N’y a-t-il aucun avantage à modifier la loi française ? Une constitution est beaucoup plus difficile à amender qu’une loi ordinaire, par exemple.
«C’est vrai, même si cela reste possible avec une majorité des deux tiers. Aux États-Unis, l’avortement est une question sur laquelle les deux partis politiques existants ont commencé à se profiler. Il ne s’agit souvent pas de contenu, mais d’idéologie. En Belgique, je ne pense pas que le droit à l’avortement soit sous pression.

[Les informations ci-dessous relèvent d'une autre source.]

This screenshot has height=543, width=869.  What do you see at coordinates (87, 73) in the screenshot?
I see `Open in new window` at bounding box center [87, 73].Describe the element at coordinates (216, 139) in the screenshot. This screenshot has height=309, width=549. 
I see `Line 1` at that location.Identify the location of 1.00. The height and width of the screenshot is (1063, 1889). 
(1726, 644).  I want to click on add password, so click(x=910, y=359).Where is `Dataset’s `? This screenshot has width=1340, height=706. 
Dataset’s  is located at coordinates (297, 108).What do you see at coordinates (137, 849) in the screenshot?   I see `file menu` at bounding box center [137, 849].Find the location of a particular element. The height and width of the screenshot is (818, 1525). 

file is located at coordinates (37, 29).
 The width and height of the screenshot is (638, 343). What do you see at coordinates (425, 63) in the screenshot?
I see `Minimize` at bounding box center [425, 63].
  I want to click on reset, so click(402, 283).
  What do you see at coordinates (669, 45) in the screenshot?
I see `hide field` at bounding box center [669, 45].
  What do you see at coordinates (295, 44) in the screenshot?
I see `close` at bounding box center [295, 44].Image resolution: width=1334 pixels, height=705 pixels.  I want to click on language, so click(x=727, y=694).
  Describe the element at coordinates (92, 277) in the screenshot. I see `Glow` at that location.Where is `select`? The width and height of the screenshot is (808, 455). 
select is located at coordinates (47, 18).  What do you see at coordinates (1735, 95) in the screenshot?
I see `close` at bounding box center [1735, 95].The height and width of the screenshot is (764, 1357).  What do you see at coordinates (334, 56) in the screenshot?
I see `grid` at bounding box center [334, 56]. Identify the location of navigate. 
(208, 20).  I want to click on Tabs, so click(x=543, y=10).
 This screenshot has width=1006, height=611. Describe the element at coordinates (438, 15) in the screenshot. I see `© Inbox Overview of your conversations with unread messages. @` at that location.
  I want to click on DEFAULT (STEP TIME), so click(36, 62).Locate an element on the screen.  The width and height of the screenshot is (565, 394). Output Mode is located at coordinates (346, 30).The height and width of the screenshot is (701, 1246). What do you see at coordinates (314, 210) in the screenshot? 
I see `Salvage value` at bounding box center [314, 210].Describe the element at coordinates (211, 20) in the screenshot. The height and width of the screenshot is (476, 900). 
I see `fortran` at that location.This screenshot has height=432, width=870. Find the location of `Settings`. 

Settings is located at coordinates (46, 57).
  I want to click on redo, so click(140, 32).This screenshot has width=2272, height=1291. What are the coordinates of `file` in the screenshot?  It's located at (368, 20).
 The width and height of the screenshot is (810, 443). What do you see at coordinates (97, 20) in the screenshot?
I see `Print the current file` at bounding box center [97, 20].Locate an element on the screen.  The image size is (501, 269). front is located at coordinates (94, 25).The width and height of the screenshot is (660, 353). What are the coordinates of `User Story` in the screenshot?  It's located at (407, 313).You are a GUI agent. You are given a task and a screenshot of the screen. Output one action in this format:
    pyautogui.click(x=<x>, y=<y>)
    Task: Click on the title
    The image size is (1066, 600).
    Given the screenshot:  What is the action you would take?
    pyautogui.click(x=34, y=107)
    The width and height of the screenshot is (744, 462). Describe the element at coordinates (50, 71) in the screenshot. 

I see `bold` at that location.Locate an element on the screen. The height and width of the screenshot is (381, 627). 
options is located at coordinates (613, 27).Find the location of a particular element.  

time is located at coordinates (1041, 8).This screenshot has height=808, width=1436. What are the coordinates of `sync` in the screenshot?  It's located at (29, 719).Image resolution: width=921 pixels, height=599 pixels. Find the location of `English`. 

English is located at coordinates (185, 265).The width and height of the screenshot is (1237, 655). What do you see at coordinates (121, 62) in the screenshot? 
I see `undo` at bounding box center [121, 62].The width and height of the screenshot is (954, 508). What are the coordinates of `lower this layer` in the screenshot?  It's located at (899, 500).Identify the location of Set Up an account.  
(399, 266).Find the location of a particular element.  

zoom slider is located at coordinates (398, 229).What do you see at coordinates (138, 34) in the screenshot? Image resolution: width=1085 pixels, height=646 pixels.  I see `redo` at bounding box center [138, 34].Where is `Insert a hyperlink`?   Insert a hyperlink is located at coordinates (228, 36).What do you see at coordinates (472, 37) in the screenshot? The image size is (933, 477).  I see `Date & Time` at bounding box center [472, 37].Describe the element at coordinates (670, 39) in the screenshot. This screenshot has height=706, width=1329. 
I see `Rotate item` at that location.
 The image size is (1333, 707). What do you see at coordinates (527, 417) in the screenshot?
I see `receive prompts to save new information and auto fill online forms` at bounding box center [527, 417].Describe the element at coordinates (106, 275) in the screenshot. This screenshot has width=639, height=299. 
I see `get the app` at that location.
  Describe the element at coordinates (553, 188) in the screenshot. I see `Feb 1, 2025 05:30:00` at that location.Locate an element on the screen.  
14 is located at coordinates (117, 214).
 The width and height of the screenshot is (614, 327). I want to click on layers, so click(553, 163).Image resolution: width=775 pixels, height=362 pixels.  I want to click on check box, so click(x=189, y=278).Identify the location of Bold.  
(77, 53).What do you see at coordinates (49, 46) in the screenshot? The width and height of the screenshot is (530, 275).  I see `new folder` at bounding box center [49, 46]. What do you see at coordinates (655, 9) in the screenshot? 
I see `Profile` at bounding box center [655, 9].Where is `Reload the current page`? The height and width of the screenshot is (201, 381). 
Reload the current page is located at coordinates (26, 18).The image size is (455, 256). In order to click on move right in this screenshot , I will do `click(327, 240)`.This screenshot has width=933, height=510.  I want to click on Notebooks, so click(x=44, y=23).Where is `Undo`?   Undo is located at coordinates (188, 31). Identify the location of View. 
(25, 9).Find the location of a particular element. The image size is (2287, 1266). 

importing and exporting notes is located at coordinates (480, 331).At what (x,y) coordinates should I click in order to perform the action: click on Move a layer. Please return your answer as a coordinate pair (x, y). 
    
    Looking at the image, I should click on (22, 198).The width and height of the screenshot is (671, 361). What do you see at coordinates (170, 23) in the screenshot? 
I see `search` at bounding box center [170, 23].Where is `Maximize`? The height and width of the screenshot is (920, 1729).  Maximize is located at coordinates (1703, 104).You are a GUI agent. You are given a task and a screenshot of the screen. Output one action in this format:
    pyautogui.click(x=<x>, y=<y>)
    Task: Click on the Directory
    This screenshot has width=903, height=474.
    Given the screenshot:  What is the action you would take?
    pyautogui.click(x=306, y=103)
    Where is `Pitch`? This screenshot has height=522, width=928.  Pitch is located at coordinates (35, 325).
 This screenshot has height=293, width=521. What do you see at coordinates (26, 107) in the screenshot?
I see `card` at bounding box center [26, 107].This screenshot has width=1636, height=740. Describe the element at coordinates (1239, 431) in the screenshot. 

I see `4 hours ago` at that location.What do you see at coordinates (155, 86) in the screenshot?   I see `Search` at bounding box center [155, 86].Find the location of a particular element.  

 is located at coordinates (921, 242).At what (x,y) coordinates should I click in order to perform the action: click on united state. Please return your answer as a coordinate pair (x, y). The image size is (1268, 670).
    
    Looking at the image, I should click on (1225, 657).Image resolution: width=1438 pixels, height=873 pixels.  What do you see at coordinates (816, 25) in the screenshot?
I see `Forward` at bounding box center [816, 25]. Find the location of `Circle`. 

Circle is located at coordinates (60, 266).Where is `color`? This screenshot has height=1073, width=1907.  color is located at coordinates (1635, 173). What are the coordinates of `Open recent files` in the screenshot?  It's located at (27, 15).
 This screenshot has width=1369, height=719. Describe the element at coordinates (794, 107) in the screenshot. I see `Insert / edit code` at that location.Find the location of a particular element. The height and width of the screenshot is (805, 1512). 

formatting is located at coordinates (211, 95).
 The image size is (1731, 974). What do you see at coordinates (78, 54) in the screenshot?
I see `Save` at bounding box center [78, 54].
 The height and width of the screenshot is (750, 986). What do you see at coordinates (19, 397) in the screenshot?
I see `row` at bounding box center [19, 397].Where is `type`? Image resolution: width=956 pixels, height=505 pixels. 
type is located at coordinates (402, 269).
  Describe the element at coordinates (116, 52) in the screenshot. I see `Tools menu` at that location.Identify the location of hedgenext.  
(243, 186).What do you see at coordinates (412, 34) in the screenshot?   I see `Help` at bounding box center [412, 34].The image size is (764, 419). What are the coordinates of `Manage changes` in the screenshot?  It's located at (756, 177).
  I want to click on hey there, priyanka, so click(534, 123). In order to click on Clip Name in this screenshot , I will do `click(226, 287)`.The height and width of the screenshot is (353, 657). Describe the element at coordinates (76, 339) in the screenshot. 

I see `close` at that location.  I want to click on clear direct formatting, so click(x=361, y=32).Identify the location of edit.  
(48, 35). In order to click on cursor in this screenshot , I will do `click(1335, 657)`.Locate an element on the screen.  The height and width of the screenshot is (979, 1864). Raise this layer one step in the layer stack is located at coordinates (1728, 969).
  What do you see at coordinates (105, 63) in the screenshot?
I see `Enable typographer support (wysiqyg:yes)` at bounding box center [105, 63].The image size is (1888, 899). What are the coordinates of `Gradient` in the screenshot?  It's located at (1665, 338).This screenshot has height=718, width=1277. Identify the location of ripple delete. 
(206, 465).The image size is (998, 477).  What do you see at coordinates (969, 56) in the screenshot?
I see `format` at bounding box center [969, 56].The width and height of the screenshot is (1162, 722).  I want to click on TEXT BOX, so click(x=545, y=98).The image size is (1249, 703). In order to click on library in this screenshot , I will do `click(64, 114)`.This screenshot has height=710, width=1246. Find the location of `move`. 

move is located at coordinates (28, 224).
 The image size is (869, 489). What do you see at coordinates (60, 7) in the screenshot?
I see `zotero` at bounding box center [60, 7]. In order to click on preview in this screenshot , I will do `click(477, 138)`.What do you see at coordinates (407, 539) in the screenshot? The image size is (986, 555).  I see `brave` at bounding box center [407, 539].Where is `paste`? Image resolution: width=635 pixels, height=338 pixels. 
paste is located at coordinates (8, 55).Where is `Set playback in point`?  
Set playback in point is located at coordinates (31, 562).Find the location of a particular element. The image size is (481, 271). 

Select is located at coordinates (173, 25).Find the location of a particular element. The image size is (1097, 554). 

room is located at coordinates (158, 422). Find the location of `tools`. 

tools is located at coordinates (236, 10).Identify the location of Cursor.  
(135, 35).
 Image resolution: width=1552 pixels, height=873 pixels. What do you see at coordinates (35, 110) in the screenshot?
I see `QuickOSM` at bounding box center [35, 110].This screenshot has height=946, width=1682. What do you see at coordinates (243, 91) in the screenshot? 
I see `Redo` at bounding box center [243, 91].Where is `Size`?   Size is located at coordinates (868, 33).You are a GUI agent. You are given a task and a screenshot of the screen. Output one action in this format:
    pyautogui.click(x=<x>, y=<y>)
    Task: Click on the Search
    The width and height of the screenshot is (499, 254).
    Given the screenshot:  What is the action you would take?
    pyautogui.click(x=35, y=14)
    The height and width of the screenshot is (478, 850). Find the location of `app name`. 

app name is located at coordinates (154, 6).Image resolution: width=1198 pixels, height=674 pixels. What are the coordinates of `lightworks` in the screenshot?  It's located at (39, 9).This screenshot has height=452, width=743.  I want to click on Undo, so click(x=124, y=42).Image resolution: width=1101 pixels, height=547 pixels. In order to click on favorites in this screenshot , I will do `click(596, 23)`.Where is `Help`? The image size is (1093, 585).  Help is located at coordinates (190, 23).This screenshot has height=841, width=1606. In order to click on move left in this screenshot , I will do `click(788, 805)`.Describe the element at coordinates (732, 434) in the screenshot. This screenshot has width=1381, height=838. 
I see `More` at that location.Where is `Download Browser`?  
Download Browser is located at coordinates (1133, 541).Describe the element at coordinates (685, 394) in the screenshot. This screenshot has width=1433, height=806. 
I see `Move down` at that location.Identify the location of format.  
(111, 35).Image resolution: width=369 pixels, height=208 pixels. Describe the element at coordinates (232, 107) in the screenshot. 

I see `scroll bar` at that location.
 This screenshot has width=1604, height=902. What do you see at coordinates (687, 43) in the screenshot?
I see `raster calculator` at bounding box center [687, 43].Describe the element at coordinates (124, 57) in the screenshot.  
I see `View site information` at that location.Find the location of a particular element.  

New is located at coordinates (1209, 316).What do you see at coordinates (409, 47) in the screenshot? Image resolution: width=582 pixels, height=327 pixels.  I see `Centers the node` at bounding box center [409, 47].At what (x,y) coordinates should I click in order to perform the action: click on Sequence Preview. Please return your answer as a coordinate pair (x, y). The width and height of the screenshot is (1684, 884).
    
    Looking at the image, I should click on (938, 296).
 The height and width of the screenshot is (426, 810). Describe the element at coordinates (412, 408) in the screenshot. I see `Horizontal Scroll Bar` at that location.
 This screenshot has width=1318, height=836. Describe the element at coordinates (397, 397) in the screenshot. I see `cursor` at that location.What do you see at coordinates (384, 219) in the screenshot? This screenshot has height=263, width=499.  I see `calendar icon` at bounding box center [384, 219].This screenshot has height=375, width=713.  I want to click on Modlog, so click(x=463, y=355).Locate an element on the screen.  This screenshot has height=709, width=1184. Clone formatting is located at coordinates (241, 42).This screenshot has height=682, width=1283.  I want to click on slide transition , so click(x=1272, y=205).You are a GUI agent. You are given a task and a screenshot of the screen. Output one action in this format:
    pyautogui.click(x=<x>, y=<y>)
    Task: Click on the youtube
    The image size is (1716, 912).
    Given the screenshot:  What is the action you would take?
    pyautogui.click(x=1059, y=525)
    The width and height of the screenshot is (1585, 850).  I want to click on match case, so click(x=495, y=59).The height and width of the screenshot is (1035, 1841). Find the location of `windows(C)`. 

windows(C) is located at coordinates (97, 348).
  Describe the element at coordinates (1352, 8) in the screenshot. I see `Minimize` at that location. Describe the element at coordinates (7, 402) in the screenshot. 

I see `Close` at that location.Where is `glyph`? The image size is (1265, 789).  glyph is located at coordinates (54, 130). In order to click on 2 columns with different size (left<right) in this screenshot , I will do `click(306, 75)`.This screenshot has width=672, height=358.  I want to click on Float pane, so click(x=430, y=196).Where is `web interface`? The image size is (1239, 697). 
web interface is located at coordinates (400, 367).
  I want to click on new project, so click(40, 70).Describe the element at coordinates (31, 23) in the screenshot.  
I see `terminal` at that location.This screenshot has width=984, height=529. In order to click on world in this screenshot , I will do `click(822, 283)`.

«De plus, nous avons déjà eu un changement de loi aussi symbolique en Belgique. Lorsque le droit à l’avortement a été introduit à l’origine, il s’agissait d’un ajout au droit pénal. L’avortement amniotique est devenu légal sous certaines conditions. En 2018, ces conditions ont été supprimées du droit pénal et placées dans une loi distincte. Nos clients ont également subi peu de conséquences dans la pratique.»
Le président français Emmanuel Macron est accusé d’utiliser cela principalement comme un joli coup de campagne pour les élections européennes. Y a-t-il quelque chose à cela ?
« Je pense que oui. En Belgique aussi, je doute que vous, en tant que décideur politique, devriez y consacrer votre temps. Nous disposons déjà d’une loi viable, mais son contenu doit être adapté. En faire un droit fondamental serait une belle cerise sur le gâteau, mais il faut d’abord que le gâteau soit cuit.»